Мирон недовольно дернул плечом, но произнес любезно, слегка склонив голову:
– Здравия вам, воевода! Только имя батюшки сейчас под запретом. Разве вам неведомо, что он участвовал в заговоре Милославских против государя?
– Ведомо, ох, ведомо, – вздохнул воевода и все же обнял Мирона и троекратно расцеловал его в бритые щеки. – Хотели Софьюшку на царствие посадить. Мы здесь хоть и с медведями в соседях живем, и вести с опозданием получаем, но что в Расее-матушке творится, знаем. Охо-хо! – Он горестно покачал головой. – Слыхали, слыхали, как Петро Алексеич – всея России повелитель – боярам бороды резал да рвал. Новый календарь тож приняли, только писцы до сих пор путают. Давеча подали мне бумагу для Томского разряда на подпись, а там вместо тыща семьсот второго года от Рождества Христова все еще двести десятый значитс [28]
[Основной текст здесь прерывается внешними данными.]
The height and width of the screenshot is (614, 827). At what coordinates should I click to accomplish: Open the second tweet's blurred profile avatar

– Вижу, по старинке живете, – усмехнулся Мирон. – Бороды не бреете, европейское платье не в чести.
– Как же нам без бороды? – воскликнул воевода. – Зимой она рожу от мороза спасает, летом – от гнуса. Коль надолго к нам, то и вам бы бороду отпустить. А то с теплом мошка сожрет.
– Посмотрим, – уклончиво ответил Мирон и направился к мужикам, которые работать тут же прекратили и, сбившись в кучу, наблюдали за его приближением.
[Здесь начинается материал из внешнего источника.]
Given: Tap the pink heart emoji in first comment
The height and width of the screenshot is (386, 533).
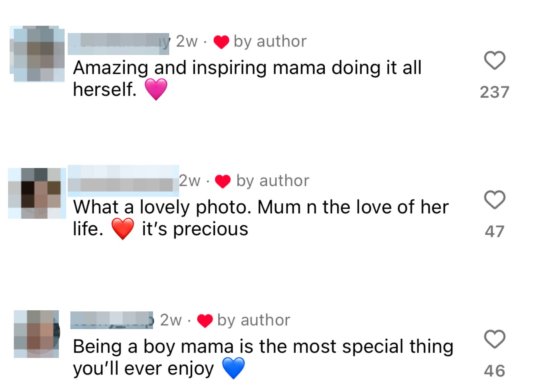Looking at the screenshot, I should 156,89.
– Здорово, молодцы! – гаркнул он, подражая Петру.
И мужики вразнобой ответили:
– Здравия вам, ваша милость!
Вперед шагнул лохматый мужик. В бороде запуталась стружка, на ветхом кафтане и лаптях из бересты – пятна смолы.
– Барин, чуем, из Москвы приехал? Дозволь слово сказать.
– Говори, – кивнул Мирон и строго зыркнул на воеводу, который попытался оттеснить его за спину.
– Собрали нас, ваша милость, к судовому делу насильно вместо плотников. А мы люди гулящие, суда строить не приучены и в этом деле ничего не знаем. Есть в Краснокаменске плотники, которые всякие суда делать горазды, только строят их торговым людям. А нас воеводские за всякую косорукость бьют нещадно, в яму бросают. Оголодали тож, оцынжали… Глянь, – он открыл беззубый рот. А затем вдруг упал на колени. – Отпусти, мил государь, подкормиться. Мочи нет, скоро все голодной смертью помрем!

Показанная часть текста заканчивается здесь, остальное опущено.